Irritiert starrte sie auf seinen Brustkorb, auf ihre eigenen Finger, die dort lagen. »Du bist kein Mensch. Das ist mir bewusst«, sagte sie. »Aber ich begreife nicht, was es bedeutet, dass du ein Dämon bist.«
Er ließ ihre Hand los. Für einen kurzen Moment spürte er ihre kühlen Finger noch auf seiner Brust, dann zog sie die Hand zurück.

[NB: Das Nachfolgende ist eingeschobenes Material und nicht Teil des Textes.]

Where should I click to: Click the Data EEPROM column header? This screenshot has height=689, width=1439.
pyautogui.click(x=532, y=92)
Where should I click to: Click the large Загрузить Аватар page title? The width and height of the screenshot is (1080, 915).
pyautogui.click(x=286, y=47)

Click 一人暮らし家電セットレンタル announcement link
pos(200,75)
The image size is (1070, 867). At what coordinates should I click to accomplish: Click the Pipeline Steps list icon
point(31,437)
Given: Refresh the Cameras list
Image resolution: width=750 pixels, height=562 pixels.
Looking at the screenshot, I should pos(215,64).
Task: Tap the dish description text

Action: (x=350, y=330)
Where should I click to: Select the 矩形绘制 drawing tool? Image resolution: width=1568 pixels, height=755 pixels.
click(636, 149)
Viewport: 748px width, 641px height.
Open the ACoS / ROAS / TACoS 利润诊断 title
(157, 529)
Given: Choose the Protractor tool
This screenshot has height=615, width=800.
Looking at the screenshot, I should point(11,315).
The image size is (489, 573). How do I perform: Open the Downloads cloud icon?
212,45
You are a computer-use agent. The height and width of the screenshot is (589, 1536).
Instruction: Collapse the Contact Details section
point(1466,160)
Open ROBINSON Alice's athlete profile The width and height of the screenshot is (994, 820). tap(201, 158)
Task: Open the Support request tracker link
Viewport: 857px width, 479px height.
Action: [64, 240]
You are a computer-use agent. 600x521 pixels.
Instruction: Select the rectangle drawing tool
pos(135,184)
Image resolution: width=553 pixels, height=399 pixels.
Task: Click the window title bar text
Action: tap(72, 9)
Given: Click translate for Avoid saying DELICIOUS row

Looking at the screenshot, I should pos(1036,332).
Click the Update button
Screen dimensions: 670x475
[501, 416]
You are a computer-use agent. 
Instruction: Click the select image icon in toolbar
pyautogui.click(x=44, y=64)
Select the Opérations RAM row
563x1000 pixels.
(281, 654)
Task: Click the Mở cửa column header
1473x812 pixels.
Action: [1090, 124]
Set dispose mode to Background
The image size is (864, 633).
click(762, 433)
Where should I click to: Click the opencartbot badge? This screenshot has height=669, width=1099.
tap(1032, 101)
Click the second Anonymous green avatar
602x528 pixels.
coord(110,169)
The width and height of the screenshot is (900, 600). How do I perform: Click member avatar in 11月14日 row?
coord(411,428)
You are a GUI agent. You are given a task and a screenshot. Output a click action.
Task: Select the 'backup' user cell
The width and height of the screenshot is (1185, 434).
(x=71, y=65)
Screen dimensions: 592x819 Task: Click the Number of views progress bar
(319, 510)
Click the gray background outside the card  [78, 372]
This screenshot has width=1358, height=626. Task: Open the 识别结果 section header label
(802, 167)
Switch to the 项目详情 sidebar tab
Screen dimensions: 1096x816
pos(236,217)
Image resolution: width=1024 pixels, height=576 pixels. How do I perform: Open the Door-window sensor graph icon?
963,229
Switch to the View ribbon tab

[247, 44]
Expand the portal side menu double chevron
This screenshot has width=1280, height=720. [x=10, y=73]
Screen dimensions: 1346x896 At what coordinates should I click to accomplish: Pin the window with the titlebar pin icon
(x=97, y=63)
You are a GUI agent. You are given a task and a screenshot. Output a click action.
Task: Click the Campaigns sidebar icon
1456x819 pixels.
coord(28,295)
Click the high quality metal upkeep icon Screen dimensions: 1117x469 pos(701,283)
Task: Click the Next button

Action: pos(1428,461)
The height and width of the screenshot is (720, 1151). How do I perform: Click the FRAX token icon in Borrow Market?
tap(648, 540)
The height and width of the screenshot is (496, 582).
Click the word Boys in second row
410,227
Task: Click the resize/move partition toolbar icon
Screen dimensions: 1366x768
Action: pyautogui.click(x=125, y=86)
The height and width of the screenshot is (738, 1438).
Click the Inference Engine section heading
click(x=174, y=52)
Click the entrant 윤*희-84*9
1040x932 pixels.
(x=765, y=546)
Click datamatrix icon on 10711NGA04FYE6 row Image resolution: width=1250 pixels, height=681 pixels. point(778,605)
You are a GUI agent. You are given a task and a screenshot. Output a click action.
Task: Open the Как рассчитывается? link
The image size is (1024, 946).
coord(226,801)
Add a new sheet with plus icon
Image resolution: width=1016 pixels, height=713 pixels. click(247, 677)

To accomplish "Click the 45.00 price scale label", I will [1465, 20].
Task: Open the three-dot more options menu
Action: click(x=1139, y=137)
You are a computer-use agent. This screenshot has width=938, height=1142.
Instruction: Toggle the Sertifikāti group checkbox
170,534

»Das ist unwichtig, Vivien. Bald bin ich lediglich eine staubige Erinnerung für dich. Mit viel Glück vergisst du mich ganz.«
Sie schluckte, sah von seiner Brust auf. »Aber was, wenn ich dich gar nicht vergessen will, Grhey?«
Was? Wieder ergaben ihre Worte keinen Sinn für ihn. »Warum solltest du das nicht wollen? Willst du mich hier als dein Haustier halten, willst du, dass ich bei dir bleibe, weil ich an dich gebunden bin? Ich wäre nur ein Anhängsel für dich.«
Sie presste die Lippen aufeinander. »Für einen Dämon bist du ein verdammter Idiot, Grhey.« Ohne ein weiteres Wort stellte sie die fast leere Kaffeetasse ab und verließ die Küche.
Warum redeten sie dauernd aneinander vorbei? Grhey fluchte leise. Ständig schienen sie sich misszuverstehen. Ihre Frage geisterte durch seinen Kopf.
Was, wenn ich dich nicht vergessen will?